Limbah Kerajinan Batu Jadi Produk Unggulan

48

Wakil Bupati Edi Cahyana, didampingi staf ahli Bekraf, Adi Nugroho, dan Ketua Dekranasda Kabupaten Magelang, Christanti Zaenal Arifin, saat meninjau stand UMKM binaan Bekraf. (Tri Budi Hartoyo)

MUNGKID, WAWASANCO- Di Kabupaten Magelang ditemukan beberapa masalàh penting yang harus dipecahkan bersama supaya produk UMKM di Magelang bisa lebih memiliki kualitas dan daya jual yang tinggi. Di antaranya untuk mengolah limbah kerajian batu di kawasan Muntilan. "Soal keterampilan sudah tidak diragukan lagi, tetapi perlu didukung peralatan yang memadai agar bisa menciptakan produk berkualitas dan berdaya saing. Masalah pemasaran memang perlu dibantu, entah pemerintah atau lembaga lain," kata Adi Nugraha, staf ahli Badan Ekonomi Kreatif (Bekraf) Magelang, Jumat (19/7).
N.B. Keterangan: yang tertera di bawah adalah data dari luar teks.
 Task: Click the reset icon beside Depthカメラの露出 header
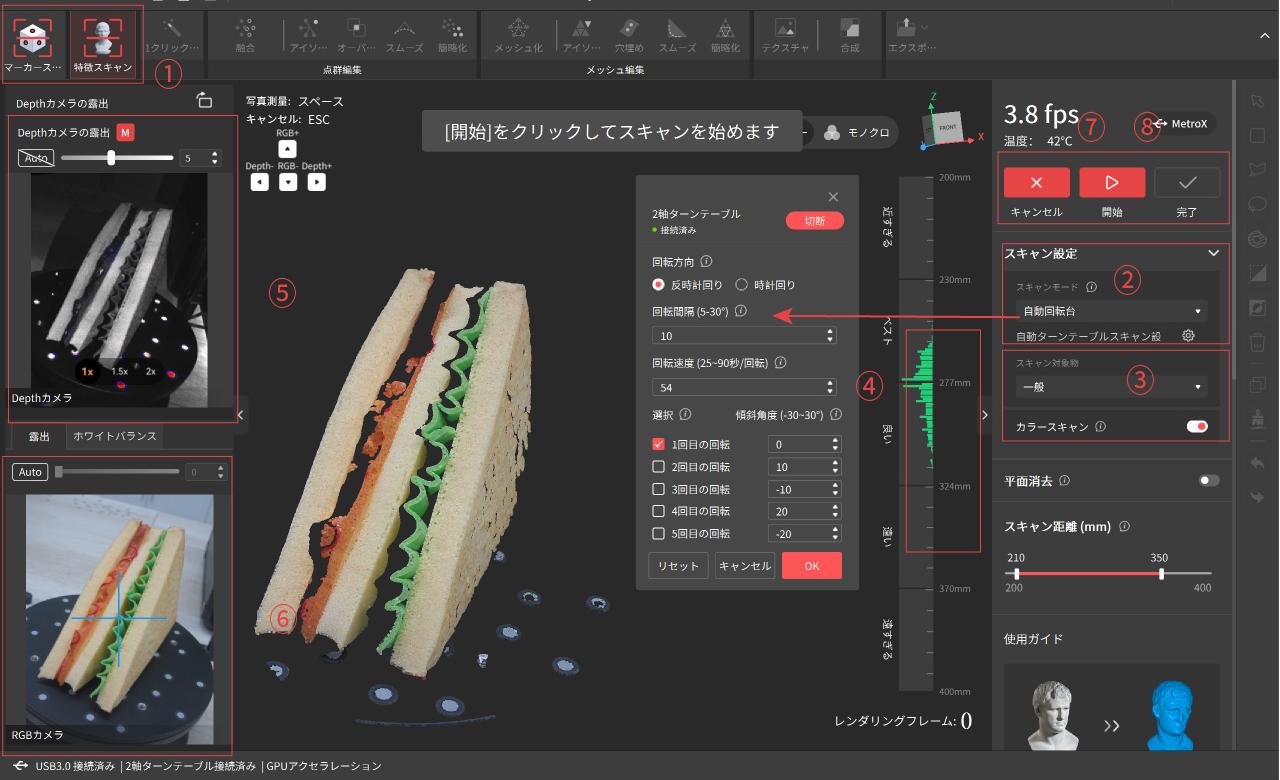[204, 101]
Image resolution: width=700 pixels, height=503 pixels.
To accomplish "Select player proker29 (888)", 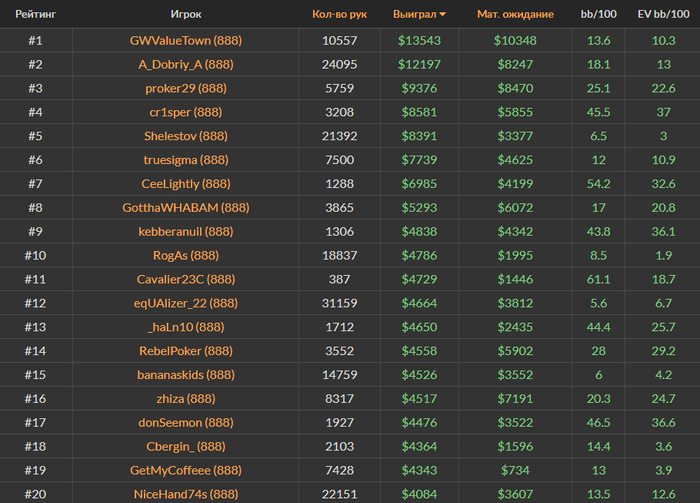I will [x=186, y=88].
Saat ini, menurut dia, Bekraf sedang konsentrasi membantu dalam mengolah limbah batu menjadi produk yang bernilai ekonomi tinggi. Program itu dilaksanakan sesuai masukan dari Pemkab Magelang."Kami ssudah dua kali melaksanaan bimbingan teknis (bintek) untuk membantu perkembangan UMKM (usaha mikro kecil dan menengah) di Kabupaten Magelang," kata Adi, di sela-sela pameran dan paparan hasil Bintek Bekraf di Magelang, di Pendopo drh Soepardi Setkab Magelang.

Perlu diketahui, Bekraf dalam pendampingan terakhir pada 2019, Bekraf telah memilih tiga produk unggulan untuk dikembangkan. Yakni, kerajinan batu di Muntilan, kerajinan bambu dan kerajinan anyaman pandan di Borobudur. Adi juga menegaskan arti pentingnya sebuah branding bagi produk UMKM suatu daerah. Menurutnya, branding sangat mendukung terkait identitas produk tersebut berasal. "Contoh Borobudur, orang harus tahu bahwa Borobudur itu berlokasi di Magelang bukan di Yogyakarta. Begitu halnya dengan produk itu sendiri, Magelangnya harus melekat," ujar Adi Nugraha.

Wakil Edi Cahyana mengatakan, Kabupaten Magelang kaya akan sumber daya alam sebagai sebuah potensi ekonomi yang masih bisa digarap. Tentu dibutuhkan keuletan SDM yang kreatif inovatif agar potensi tadi mampu menghasilkan produk yang berdaya saing dengan nilai jual tinggi, demi meningkatkan kesejahteraan masyarakat. "Kami berharap ini menjadi moment penting. Kita bisa lihat kegiatan kreatifitas dari tim Bekraf dalam pembinaan UMKM untuk meningkatkan kualitas produk dan kemasan. Ke depan produk-produk ini jarus bisa menjadi ikon Magelang, karena keberadaan Candi Borobudur sebagai salah satu daya tarik bagi wisatawan manca negara," tandasnya.